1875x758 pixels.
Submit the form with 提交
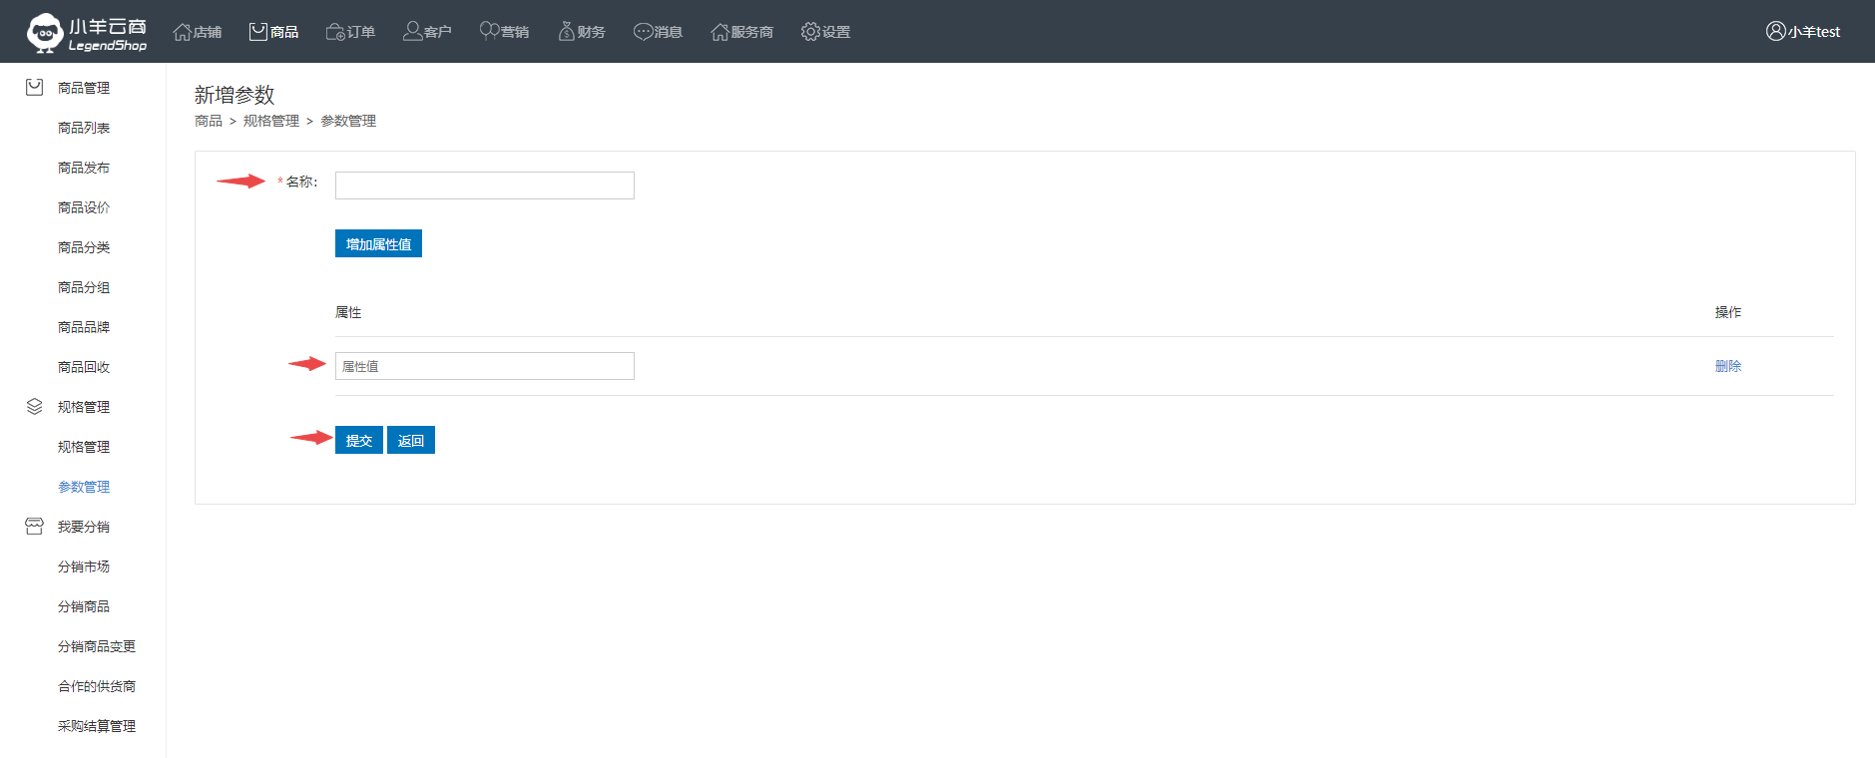point(358,441)
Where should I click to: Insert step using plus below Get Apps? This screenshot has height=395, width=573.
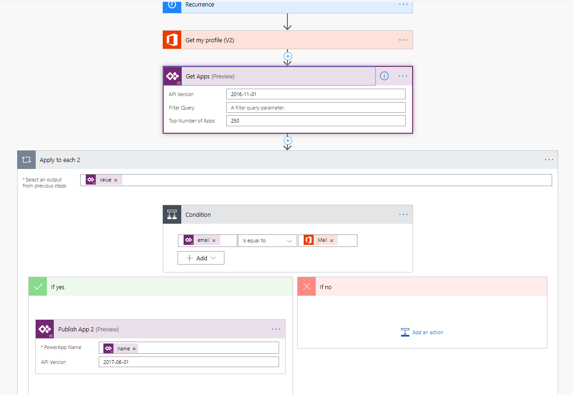pos(287,140)
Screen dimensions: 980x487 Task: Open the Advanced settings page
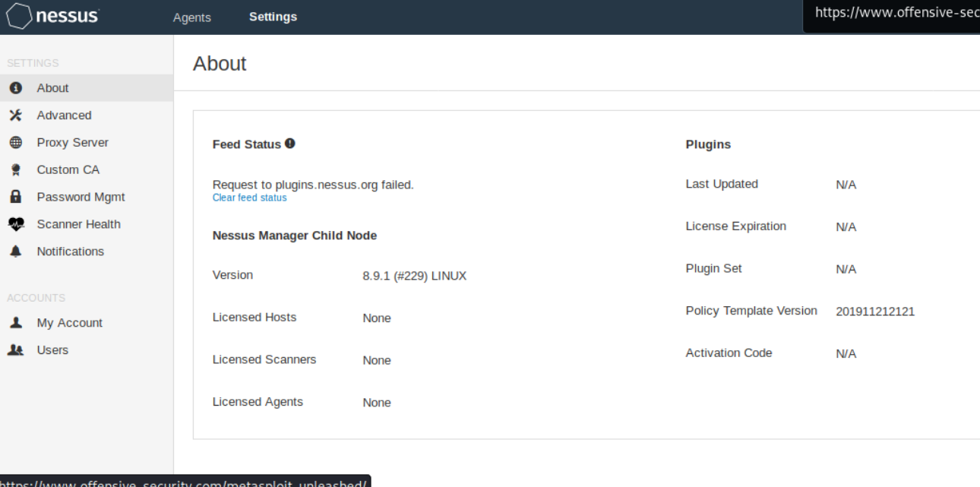point(64,115)
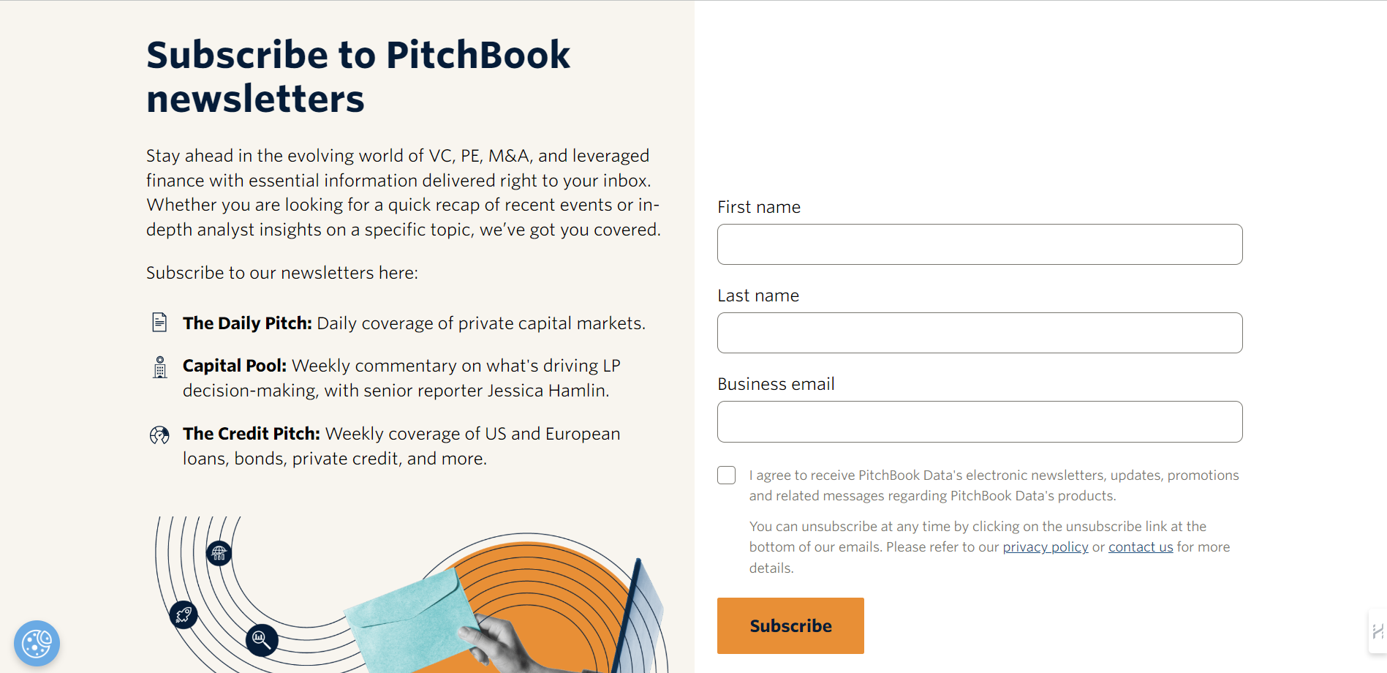Viewport: 1387px width, 673px height.
Task: Click the Business email field
Action: coord(979,421)
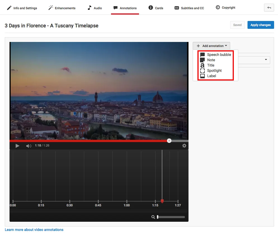Click the play button in video player
278x236 pixels.
[x=17, y=146]
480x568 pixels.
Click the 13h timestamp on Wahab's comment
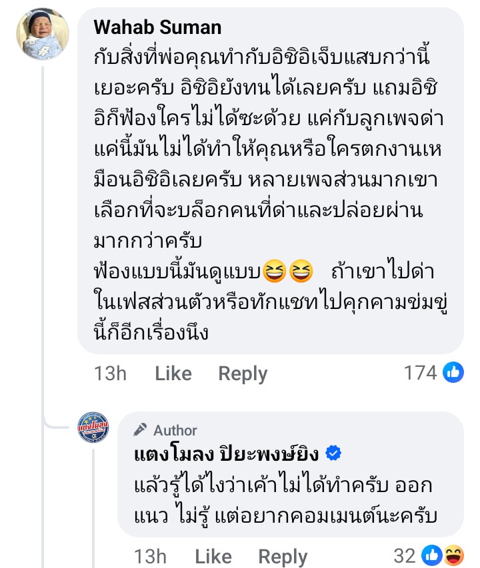[x=109, y=374]
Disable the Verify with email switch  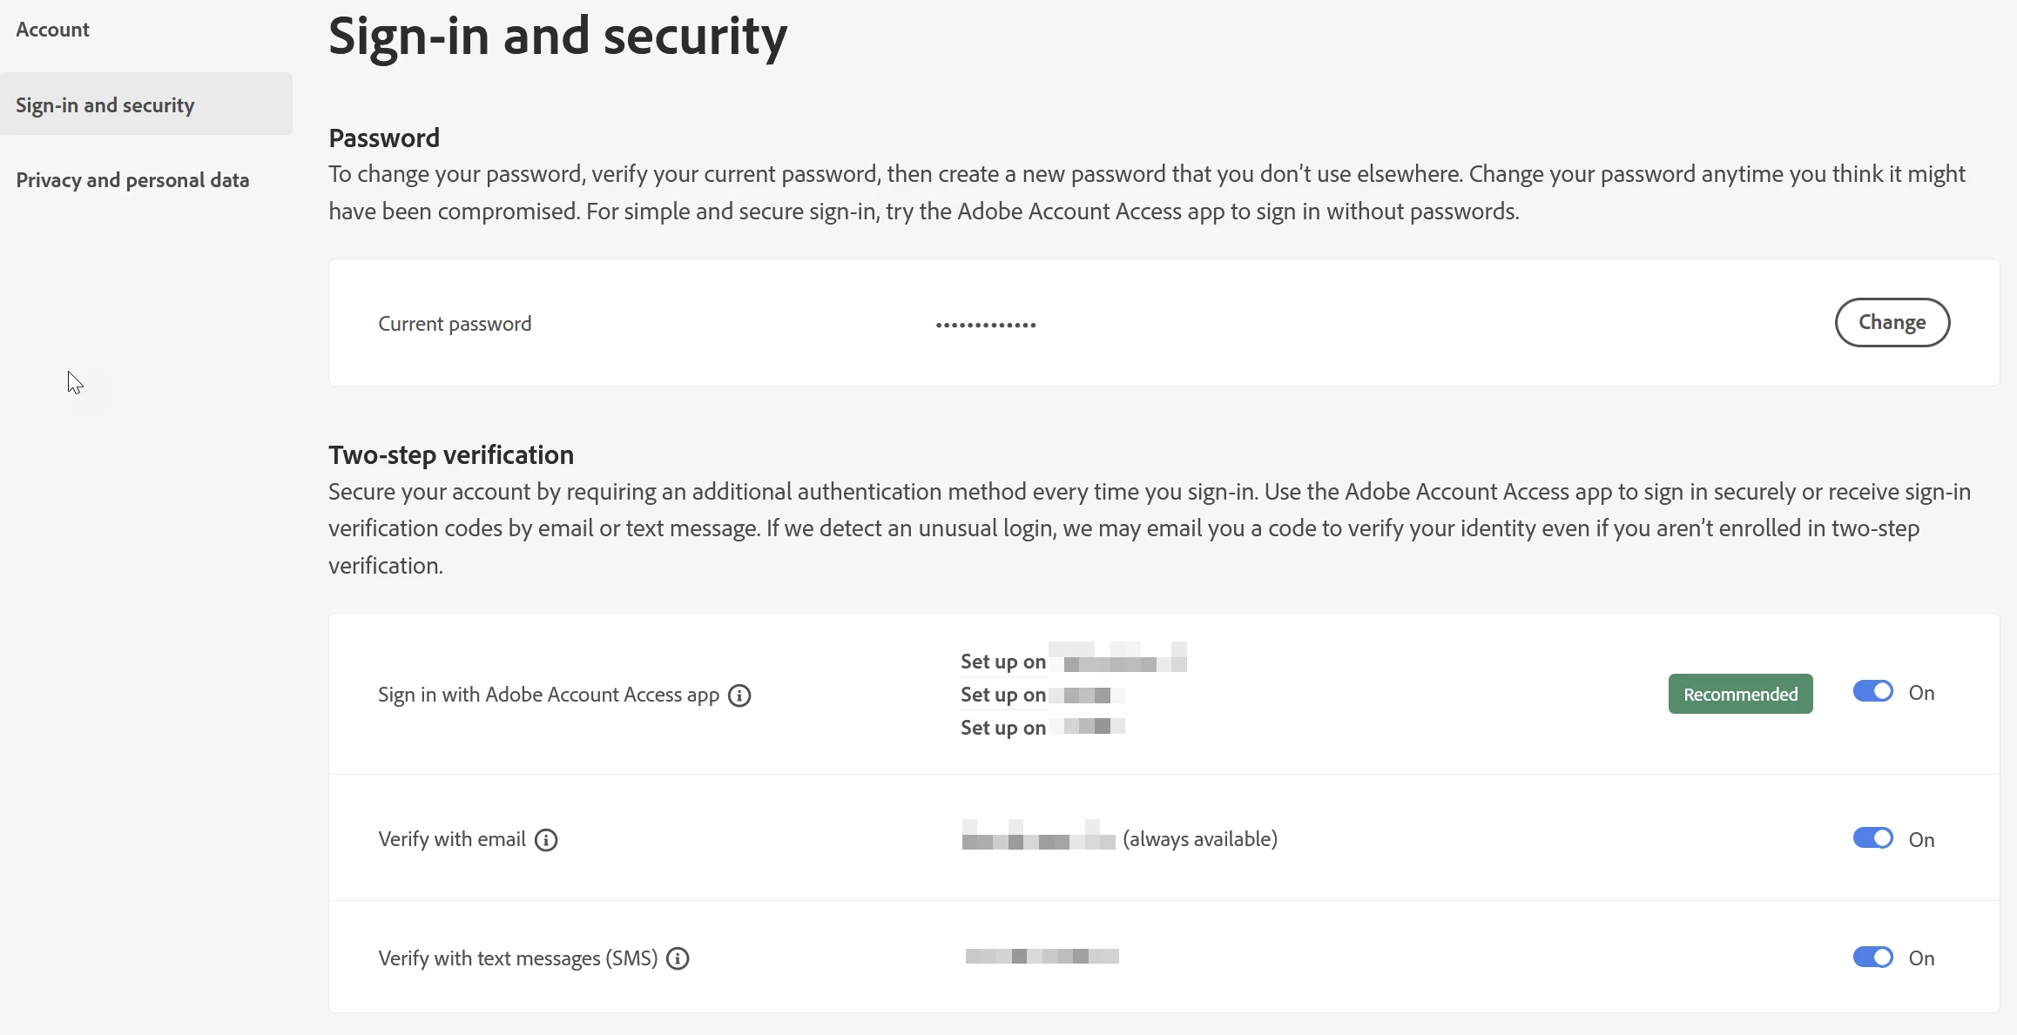[1872, 838]
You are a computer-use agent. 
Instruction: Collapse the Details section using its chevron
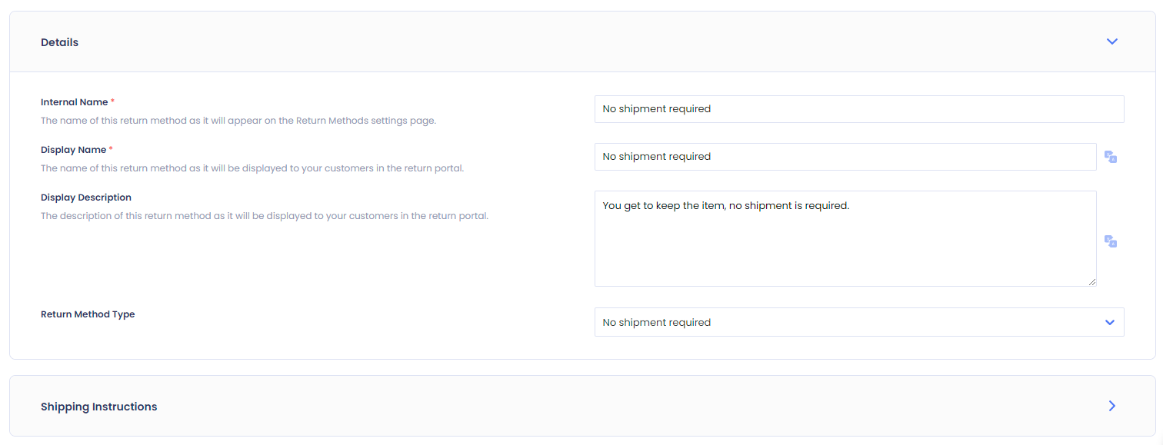(1112, 42)
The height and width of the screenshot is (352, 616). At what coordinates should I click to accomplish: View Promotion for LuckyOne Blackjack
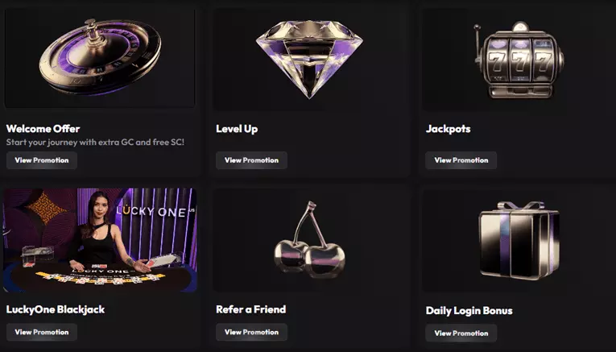point(42,332)
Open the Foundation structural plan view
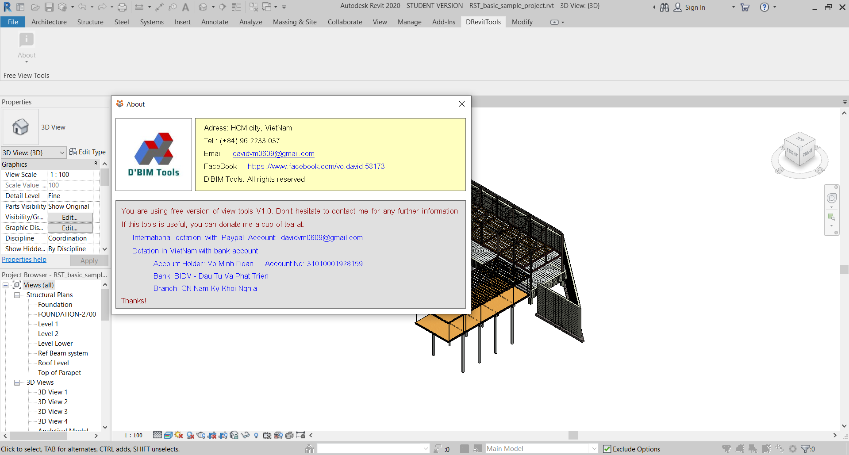 point(55,305)
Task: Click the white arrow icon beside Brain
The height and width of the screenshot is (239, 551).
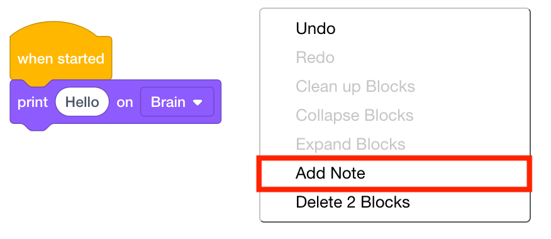Action: coord(198,103)
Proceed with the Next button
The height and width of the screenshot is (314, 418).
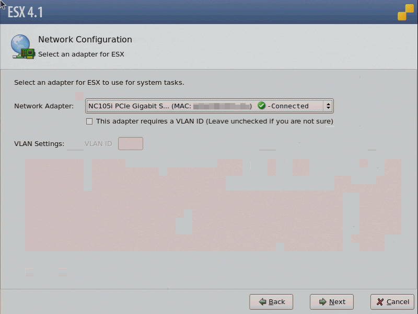[332, 302]
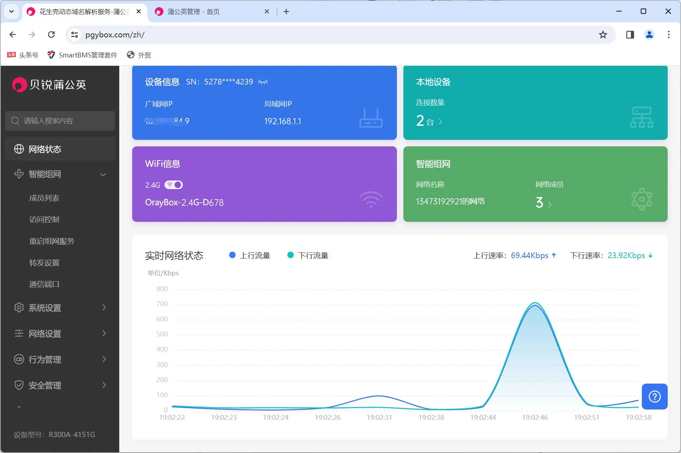This screenshot has height=453, width=681.
Task: Reveal the hidden SN with the eye icon
Action: point(263,82)
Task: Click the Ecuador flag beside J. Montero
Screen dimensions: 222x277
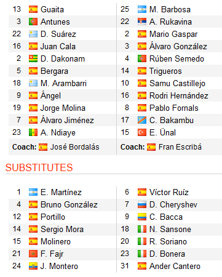Action: pyautogui.click(x=33, y=266)
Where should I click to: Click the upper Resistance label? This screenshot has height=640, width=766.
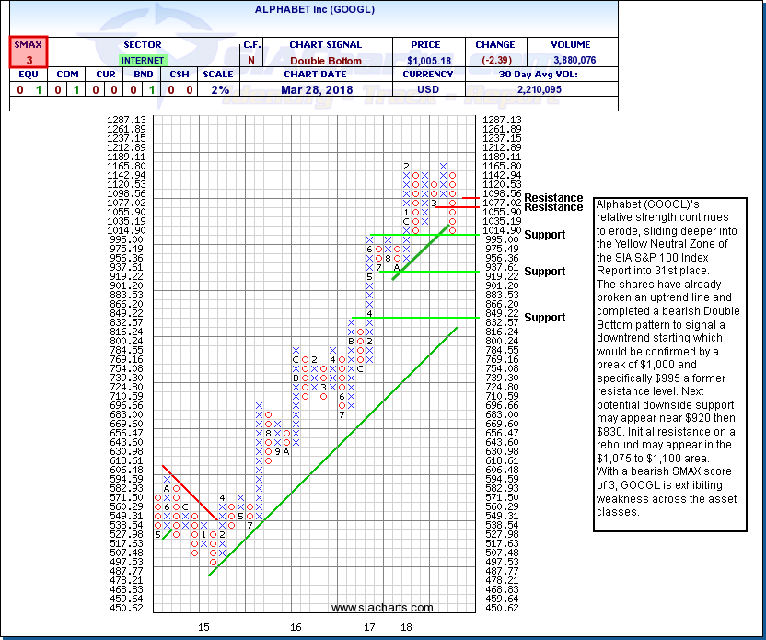click(x=552, y=197)
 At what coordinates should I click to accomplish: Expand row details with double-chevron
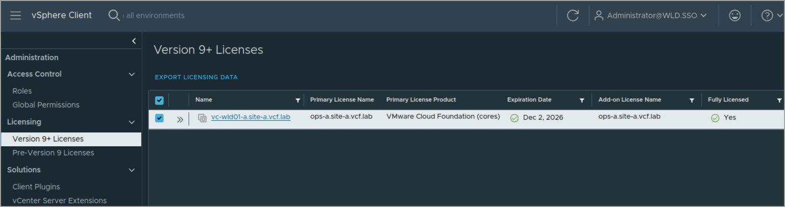click(180, 119)
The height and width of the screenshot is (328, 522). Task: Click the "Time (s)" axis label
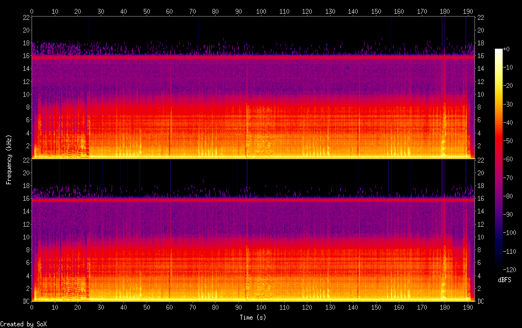point(252,317)
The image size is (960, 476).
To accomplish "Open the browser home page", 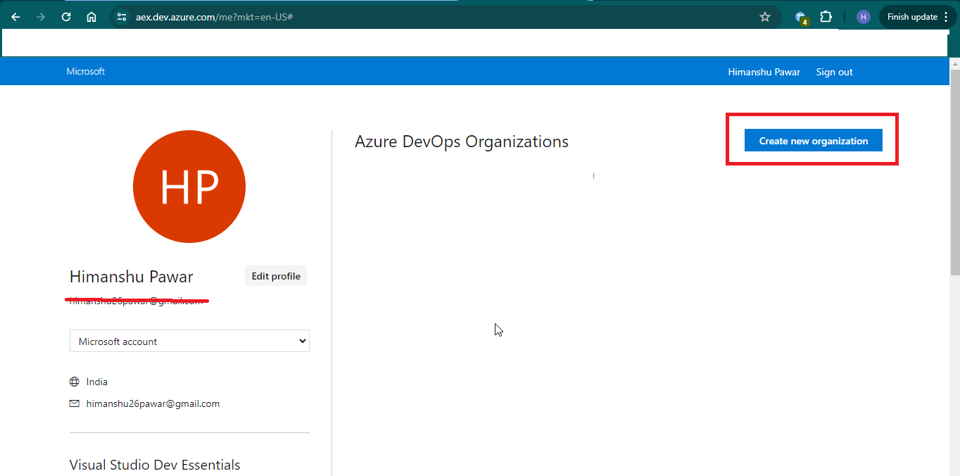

::::

All lines from the line with "You are a computer-use agent." through the final line of the listing are to be printed exactly, both ends included; the pictures are not.

◆ **Exercise answer**
You are a computer-use agent. 
Instruction: Collapse the Details section using its chevron
(1112, 42)
The height and width of the screenshot is (352, 616). At what coordinates should I click to accomplish: View Promotion for LuckyOne Blackjack
point(42,332)
Open the Foundation structural plan view
 point(55,305)
Task: Click the white arrow icon beside Brain
The height and width of the screenshot is (239, 551).
Action: coord(198,103)
Proceed with the Next button
The height and width of the screenshot is (314, 418).
[332, 302]
This screenshot has height=453, width=681.
Task: Reveal the hidden SN with the eye icon
Action: point(263,82)
Task: Click the Ecuador flag beside J. Montero
Screen dimensions: 222x277
Action: pyautogui.click(x=33, y=266)
Where should I click to: Click the upper Resistance label? This screenshot has height=640, width=766.
click(x=552, y=197)
 At what coordinates should I click to accomplish: Expand row details with double-chevron
click(180, 119)
The height and width of the screenshot is (328, 522). Task: Click the "Time (s)" axis label
point(252,317)
The image size is (960, 476).
To accomplish "Open the browser home page", 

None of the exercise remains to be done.